You'll love it until you don't.
The scaling and clustering story is not nearly as nice as the quick start.
It's definitely worth recommending... with caveats.
A half-ton pickup truck works well until you need to haul bigger loads. At some point, you either need to haul smaller loads or change to a different, bigger truck.
That seems to me an argument that should be pointed at cloud providers rather than Redis itself ;)
This would be a significant down side to using redis at all, except you can get away with not caring if you out source the problem with your credit card.
@sethammons "... sharded to (currently) six clusters ..."
I wonder, when did you start sharding? How many GB memory did your previously single-machine-Redis-instance use, before it was time to shard? How much memory does each "sharded node" have?
(It wasn't the CPU (Redis single threaded) that forced you to shard? But because you needed more memory? (Or sth else?))
> "nearly 200 redis nodes"
How much memory in each node, if I may ask?
Sharding is always something you do on day 1 for every project, because a single-machine-Redis-instance is a SPOF and won't pass even the most basic operational readiness checklist.
> (capacity planning questions)
The answers to these questions don't generalize, they depend on your workload. You should figure out some approximation of your data types and request profiles, and use those to get a rough understanding of what one Redis server on a given machine class is capable of delivering. This usually means applying a few different classes of read/write loads against a small cluster at steadily increasing RPS, and documenting how CPU, memory, and latency characteristics change. From these numbers it's possible to derive a capacity plan.
The last time I did this, for my workload and machine class, one Redis instance (one core) delivered 250-500k RPS, invariant to memory used. We'd use the conservative end of that range, combined with the RPS and data set growth rates we predicted, to provision for ~12 months of growth. Operationally, we would deploy (cores-1) or (cores-2) instances per host (I forget exactly) on 32- and 64-core machines. I think they had like 64-128G of RAM, and we made sure to leave enough memory overhead so the AOF or whatever persistence option wouldn't lock up the box. But even the choices of what class of machines to use is a function of your use case, if you have really large dataset with relatively non-costly (CPU) operations, you want a totally different machine profile than a relatively small dataset with complex operations. Availability SLOs also factor in.
All of this is basic operational stuff, and with Redis the answers are pretty well-understood and highly predictable. Completely opposite to systems like Elasticsearch, which was a total nightmare to predict, provision for, and operate.

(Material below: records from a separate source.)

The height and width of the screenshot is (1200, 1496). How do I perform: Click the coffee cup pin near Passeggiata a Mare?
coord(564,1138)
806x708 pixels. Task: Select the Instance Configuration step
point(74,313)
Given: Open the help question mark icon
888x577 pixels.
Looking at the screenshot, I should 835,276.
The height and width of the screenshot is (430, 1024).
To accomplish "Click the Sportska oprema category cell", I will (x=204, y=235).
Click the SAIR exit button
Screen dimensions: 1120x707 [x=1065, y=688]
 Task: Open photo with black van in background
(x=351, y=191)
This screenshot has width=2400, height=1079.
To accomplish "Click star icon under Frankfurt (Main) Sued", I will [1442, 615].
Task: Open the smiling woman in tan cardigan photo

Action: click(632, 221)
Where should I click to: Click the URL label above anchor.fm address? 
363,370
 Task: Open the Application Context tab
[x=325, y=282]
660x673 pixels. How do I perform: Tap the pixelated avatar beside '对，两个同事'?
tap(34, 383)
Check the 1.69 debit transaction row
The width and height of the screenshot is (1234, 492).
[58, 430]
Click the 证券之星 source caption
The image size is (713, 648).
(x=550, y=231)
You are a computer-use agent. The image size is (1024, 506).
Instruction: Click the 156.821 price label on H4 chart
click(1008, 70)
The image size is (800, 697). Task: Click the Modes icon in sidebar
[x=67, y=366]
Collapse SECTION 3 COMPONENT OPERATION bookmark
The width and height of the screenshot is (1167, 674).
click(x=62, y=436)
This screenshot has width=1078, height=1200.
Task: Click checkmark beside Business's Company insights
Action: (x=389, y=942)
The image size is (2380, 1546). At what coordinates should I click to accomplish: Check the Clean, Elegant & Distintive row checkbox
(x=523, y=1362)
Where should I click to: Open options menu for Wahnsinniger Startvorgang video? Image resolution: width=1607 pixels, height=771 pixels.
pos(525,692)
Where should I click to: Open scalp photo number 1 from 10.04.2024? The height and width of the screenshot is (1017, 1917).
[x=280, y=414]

Cannot agree with that. If one does that or not, would depend on things like Service Level Agreements (SLA) — and one can have a pretty high SLA uptime %, without sharding, e.g. if there's an underlying pretty stable hosting provider that live migrates if there's a hardware failure.
Thanks for writing about the last time you used Redis. Interesting to hear that, in that case, the machines had sth like 64 – 128 RAM, and 250k – 500k RPS. Yes I agree that I'd need to benchmark and think about what type of machine(s) to use (some time later — a bit too early for that now). Sounds as if you are / were a pretty large company / project, needing that much memory and machines :- )
If you have one instance you better be damn sure that downtime doesn’t cause an an outage. IE. no redis means services still run.
The “it’s fine, the SLA covers outages” is just a) laziness and b) negligence.
You don’t do that with web servers, you don’t do it with databases. You don’t do it with your redis instance either.
...well, I suppose some people will do the it anyway; but you get what you get if you do.
If a major outage gets you fired, you have no o w to blame but yourself.
Sorry, no. A single instance is never acceptable from any risk perspective, no matter what guarantees the hosting provider claims.
Redis is one such tool--its clustering "story" may not be ideal but even a small, minimal cluster will be more than sufficient for any use-case that a distributed memory cache is fit for at a scale that will cover 99% of business' needs.
~90k/sec on a single core of L5520. Scaling Redis is a premature optimization for 99.99% of the use cases. While it may be sexy to talk about millions of ops per second that one's project does in reality the number of projects that have that as a requirement is probably barely in triple digits globally.
In any case, I've had the same experience with only two programs - CouchDB and Redis.